Exercise prompt
Below are records; reproduce exactly the lines from the one that has "The width and height of the screenshot is (897, 594)." through the one that has "This screenshot has width=900, height=620.", ends included, and nothing more.

Stored items
Start of Block
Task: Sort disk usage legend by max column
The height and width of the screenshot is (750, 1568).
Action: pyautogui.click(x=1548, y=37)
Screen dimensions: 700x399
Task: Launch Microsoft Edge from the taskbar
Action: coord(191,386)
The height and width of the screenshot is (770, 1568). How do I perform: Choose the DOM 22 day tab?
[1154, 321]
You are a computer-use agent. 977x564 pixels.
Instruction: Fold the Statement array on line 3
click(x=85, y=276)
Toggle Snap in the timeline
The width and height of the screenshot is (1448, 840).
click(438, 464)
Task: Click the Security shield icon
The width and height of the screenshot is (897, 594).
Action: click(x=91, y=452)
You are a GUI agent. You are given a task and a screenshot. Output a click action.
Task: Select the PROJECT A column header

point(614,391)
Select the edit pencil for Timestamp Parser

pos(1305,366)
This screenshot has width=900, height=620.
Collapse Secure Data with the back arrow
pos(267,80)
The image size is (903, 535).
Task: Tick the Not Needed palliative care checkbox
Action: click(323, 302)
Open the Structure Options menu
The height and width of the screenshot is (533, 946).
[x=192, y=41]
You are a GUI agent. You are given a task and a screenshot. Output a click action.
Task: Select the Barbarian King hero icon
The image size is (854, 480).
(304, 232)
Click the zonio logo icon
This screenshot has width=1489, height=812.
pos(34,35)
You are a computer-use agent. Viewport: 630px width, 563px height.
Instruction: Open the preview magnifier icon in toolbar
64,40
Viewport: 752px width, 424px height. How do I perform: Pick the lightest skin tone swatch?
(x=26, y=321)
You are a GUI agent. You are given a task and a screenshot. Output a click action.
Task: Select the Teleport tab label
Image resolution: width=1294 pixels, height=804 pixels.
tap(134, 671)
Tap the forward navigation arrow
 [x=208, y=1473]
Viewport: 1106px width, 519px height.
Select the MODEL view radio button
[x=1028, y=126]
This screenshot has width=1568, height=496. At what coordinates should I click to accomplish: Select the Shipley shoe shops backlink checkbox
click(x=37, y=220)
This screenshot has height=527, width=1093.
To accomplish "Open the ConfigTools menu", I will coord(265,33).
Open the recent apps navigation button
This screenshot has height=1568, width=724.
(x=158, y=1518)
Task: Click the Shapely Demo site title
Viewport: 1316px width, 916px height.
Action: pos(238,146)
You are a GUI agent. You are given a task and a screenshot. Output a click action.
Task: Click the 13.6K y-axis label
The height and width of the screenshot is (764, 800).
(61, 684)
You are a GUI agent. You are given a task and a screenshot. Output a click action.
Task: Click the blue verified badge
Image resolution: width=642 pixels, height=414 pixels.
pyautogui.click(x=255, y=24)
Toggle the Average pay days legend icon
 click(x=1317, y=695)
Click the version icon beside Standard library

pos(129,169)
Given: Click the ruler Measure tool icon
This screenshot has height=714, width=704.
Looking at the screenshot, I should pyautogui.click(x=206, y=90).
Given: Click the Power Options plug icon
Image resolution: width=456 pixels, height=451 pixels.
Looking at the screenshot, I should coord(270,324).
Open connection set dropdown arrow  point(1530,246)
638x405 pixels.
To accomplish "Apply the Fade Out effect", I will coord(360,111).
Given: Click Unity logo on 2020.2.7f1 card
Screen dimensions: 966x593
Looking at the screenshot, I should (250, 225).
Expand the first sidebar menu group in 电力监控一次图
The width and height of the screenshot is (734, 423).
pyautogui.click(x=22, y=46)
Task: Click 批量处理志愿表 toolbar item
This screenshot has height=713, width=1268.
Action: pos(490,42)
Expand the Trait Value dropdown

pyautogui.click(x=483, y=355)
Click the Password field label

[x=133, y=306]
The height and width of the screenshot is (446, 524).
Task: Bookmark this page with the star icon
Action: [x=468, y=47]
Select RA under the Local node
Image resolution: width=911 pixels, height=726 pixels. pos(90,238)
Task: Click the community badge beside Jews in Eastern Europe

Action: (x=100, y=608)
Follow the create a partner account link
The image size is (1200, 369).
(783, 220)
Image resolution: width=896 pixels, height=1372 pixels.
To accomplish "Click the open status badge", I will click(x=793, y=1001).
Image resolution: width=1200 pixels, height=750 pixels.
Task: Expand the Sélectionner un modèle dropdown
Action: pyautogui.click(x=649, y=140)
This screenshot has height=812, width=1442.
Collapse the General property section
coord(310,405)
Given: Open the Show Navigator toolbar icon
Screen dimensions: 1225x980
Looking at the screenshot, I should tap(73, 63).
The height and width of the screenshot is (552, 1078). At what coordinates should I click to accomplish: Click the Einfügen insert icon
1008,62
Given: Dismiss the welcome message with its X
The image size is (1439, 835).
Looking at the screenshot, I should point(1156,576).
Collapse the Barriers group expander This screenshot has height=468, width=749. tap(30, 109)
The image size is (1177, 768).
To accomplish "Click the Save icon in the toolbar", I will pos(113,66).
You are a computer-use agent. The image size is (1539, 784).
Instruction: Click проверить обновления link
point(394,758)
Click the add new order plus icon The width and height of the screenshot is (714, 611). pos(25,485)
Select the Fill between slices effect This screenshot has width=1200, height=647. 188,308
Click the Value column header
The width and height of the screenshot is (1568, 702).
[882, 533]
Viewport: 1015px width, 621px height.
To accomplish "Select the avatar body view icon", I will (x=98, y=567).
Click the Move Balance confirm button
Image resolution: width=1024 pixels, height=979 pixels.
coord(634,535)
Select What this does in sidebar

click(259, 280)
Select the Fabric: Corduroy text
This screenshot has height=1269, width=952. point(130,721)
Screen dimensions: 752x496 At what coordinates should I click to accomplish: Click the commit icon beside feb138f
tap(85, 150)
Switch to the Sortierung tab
End of Block
Response box
The width and height of the screenshot is (897, 594).
Action: click(x=91, y=452)
You are a GUI agent. You are given a task and a screenshot. Output a click action.
Task: Select the PROJECT A column header

point(614,391)
Select the edit pencil for Timestamp Parser

pos(1305,366)
This screenshot has width=900, height=620.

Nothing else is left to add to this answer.